### Reading passage
============================================================

Now we will update the llm_models
table that will store the LLM models information. We will add a foreign key, that will be a reference i.e. to make a relation for the row that will reference another row. So, the foreign key indicates a key (field/column) in another table that's why named as FOREIGN KEY
. This foreign key will be referencing the companies.id
column from the companies
table.
DROP TABLE llm_models;
CREATE TABLE llm_models(
name TEXT NOT NULL,
model_type TEXT CHECK(model_type IN ('text', 'conversational', 'multimodal', 'code')) DEFAULT 'text',
model_code TEXT UNIQUE NOT NULL PRIMARY KEY,
display_name TEXT GENERATED ALWAYS AS (name || ' (' || model_code || ')') STORED,
company_id INTEGER,
FOREIGN KEY(company_id) REFERENCES companies(id)
);
We insert the llm_models
with the foreign key of 2 indicating the company ClosedAI
.
INSERT INTO llm_models(name, model_code, company_id) VALUES('abc', 'llm-1', 2);
SELECT * FROM llm_models;
Now, if we see, this has successfully inserted the row.
SELECT * FROM llm_models;
We can join the two tables together, this will give us the combined sets form the tables.
SELECT * FROM llm_models as llm INNER JOIN companies as comp ON comp.id = llm.company_id;
That was a bit unclear, let's only keep what we needed.
SELECT llm.*, comp.company_name FROM llm_models as llm INNER JOIN companies as comp ON comp.id = llm.company_id;
Cool, that is sweat.
sqlite> CREATE TABLE companies(
id INTEGER PRIMARY KEY,
company_name TEXT UNIQUE NOT NULL,
founded_year INTEGER
);
sqlite> INSERT INTO companies (company_name, founded_year) VALUES('ABC', 1998);
INSERT INTO companies (company_name, founded_year) VALUES('ClosedAI', 2016);
INSERT INTO companies (company_name, founded_year) VALUES('Beta', 2014);
SELECT * FROM companies;
+----+--------------+--------------+
| id | company_name | founded_year |
+----+--------------+--------------+
| 1 | ABC | 1998 |
| 2 | ClosedAI | 2016 |
| 3 | Beta | 2014 |
+----+--------------+--------------+
sqlite>
sqlite> CREATE TABLE llm_models(
name TEXT NOT NULL,
model_type TEXT CHECK(model_type IN ('text', 'conversational', 'multimodal', 'code')) DEFAULT 'text',
model_code TEXT UNIQUE NOT NULL PRIMARY KEY,
display_name TEXT GENERATED ALWAYS AS (name || ' (' || model_code || ')') STORED,
company_id INTEGER,
FOREIGN KEY(company_id) REFERENCES companies(id)

============================================================

Write out the SQLite walkthrough word for word, starting at "INSERT INTO llm_models(name, model_code, company_id)" and ending at "what we needed.". The entries that come after this text aren't needed for any of the work here.

### Extracted information

============================================================

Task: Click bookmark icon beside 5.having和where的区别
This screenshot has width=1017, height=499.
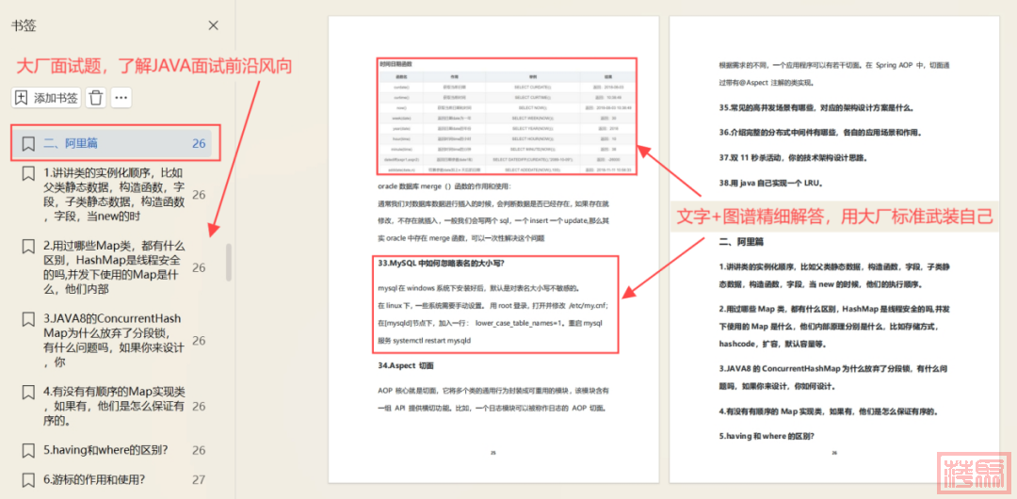Action: click(28, 450)
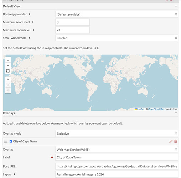Zoom out on the map
The image size is (181, 178).
pyautogui.click(x=8, y=66)
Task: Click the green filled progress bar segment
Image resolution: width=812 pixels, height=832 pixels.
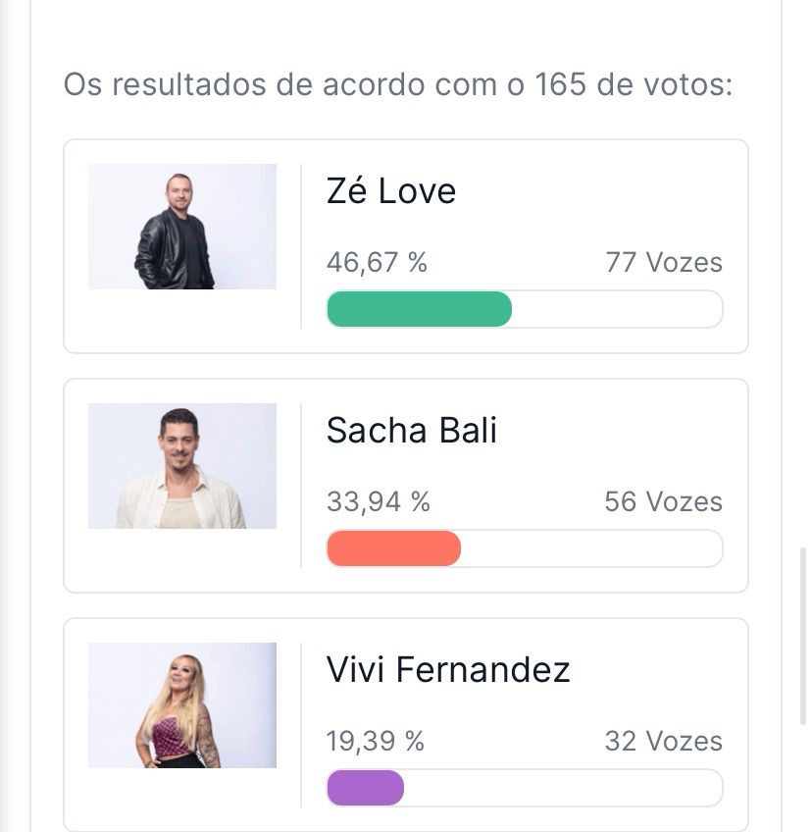Action: click(419, 309)
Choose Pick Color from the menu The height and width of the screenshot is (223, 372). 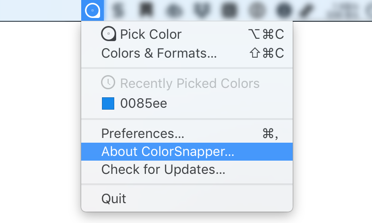click(151, 34)
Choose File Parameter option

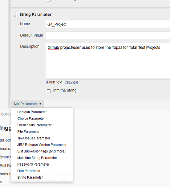[x=28, y=131]
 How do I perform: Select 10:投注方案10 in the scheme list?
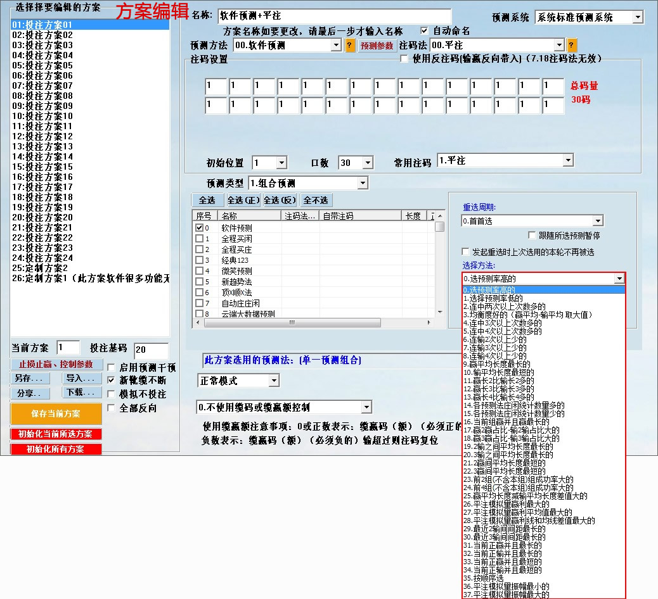tap(42, 117)
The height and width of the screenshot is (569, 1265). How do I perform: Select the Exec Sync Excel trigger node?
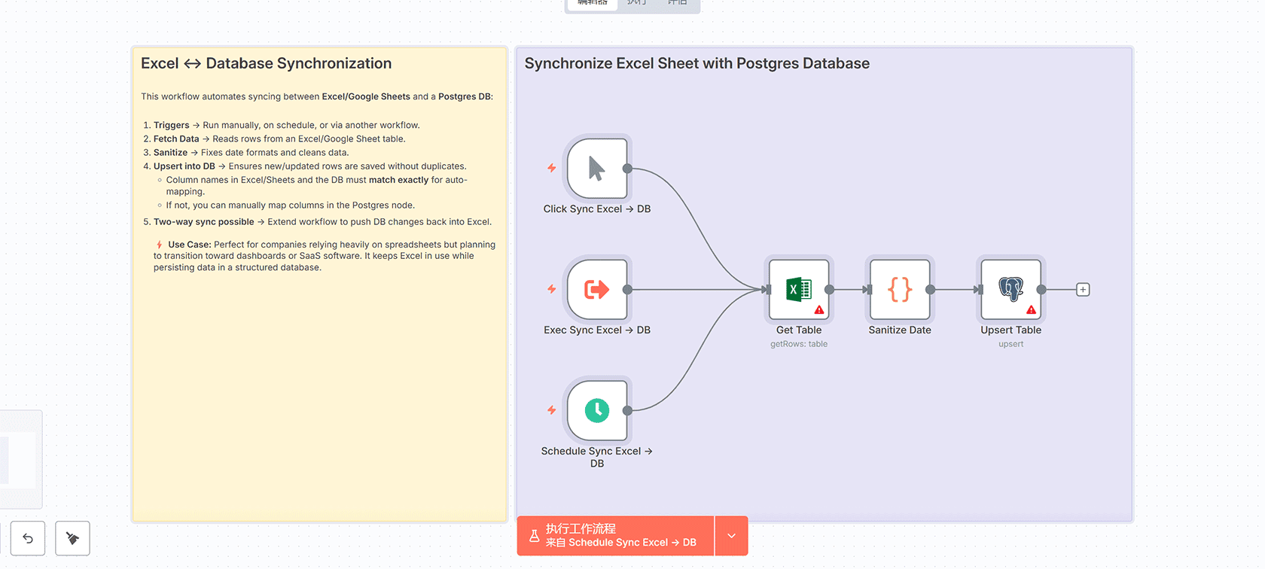coord(596,290)
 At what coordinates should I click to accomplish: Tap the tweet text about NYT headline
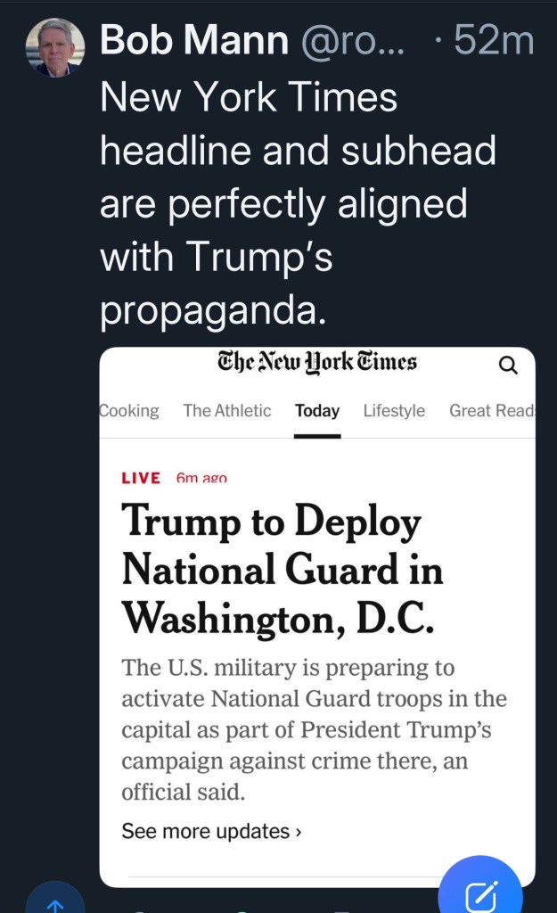[298, 203]
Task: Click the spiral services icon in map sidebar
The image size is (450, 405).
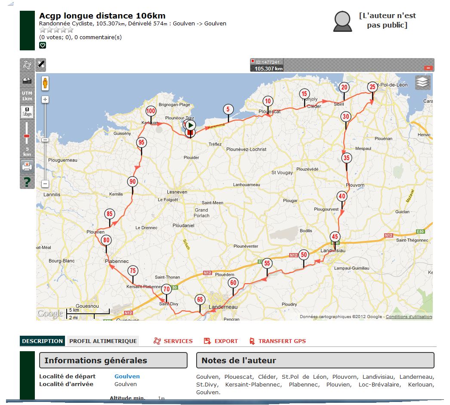Action: click(27, 65)
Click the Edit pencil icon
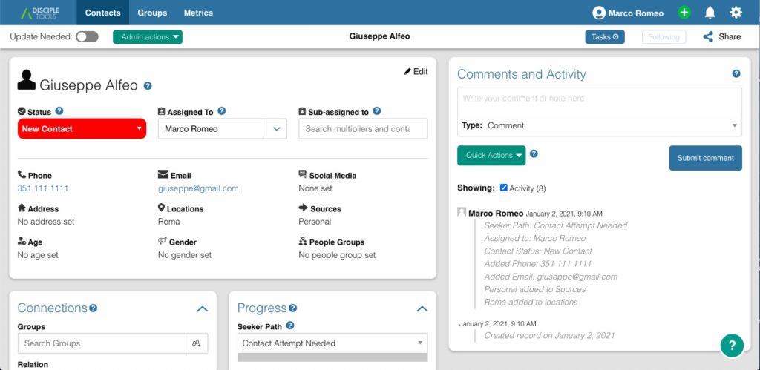 [407, 72]
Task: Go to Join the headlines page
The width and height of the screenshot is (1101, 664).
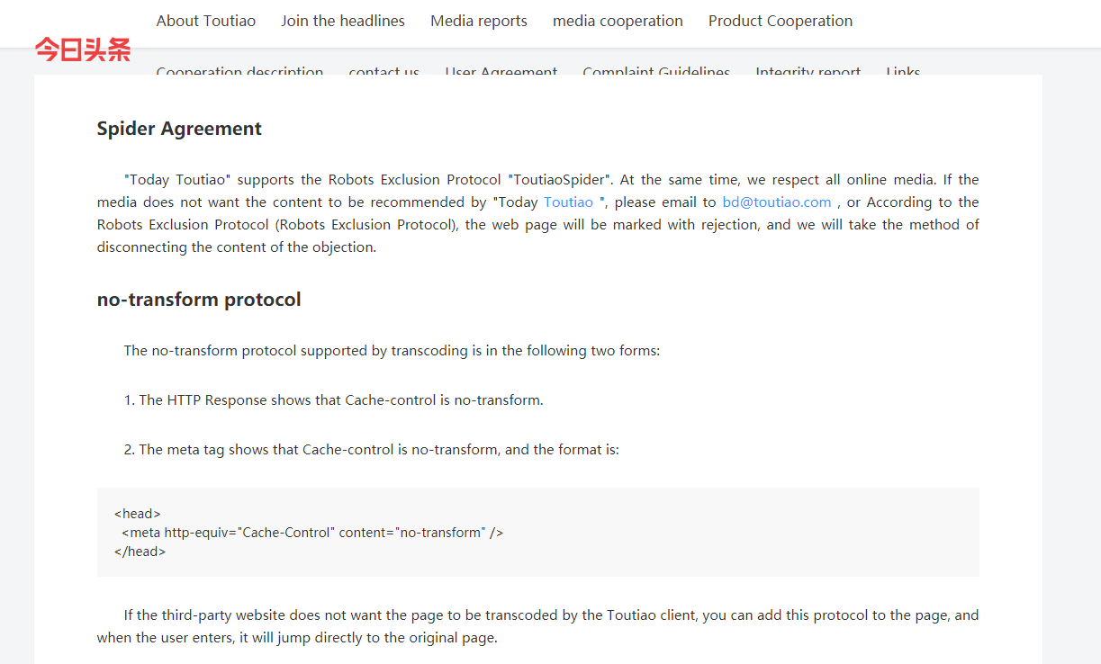Action: 343,21
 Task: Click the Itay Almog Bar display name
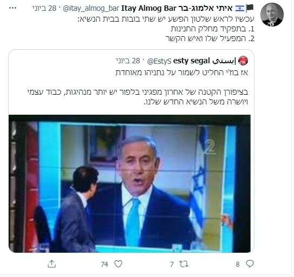point(177,8)
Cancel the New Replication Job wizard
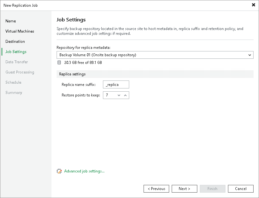The image size is (259, 198). (x=241, y=188)
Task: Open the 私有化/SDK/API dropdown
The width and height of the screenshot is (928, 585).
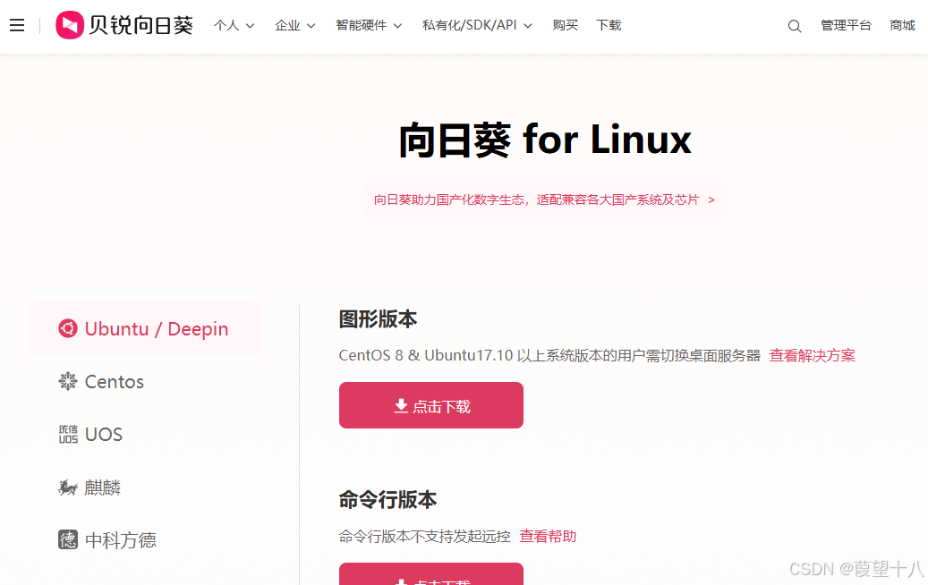Action: coord(477,25)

============================================================

### Your solution
INSERT INTO llm_models(name, model_code, company_id) VALUES('abc', 'llm-1', 2);
SELECT * FROM llm_models;
Now, if we see, this has successfully inserted the row.
SELECT * FROM llm_models;
We can join the two tables together, this will give us the combined sets form the tables.
SELECT * FROM llm_models as llm INNER JOIN companies as comp ON comp.id = llm.company_id;
That was a bit unclear, let's only keep what we needed.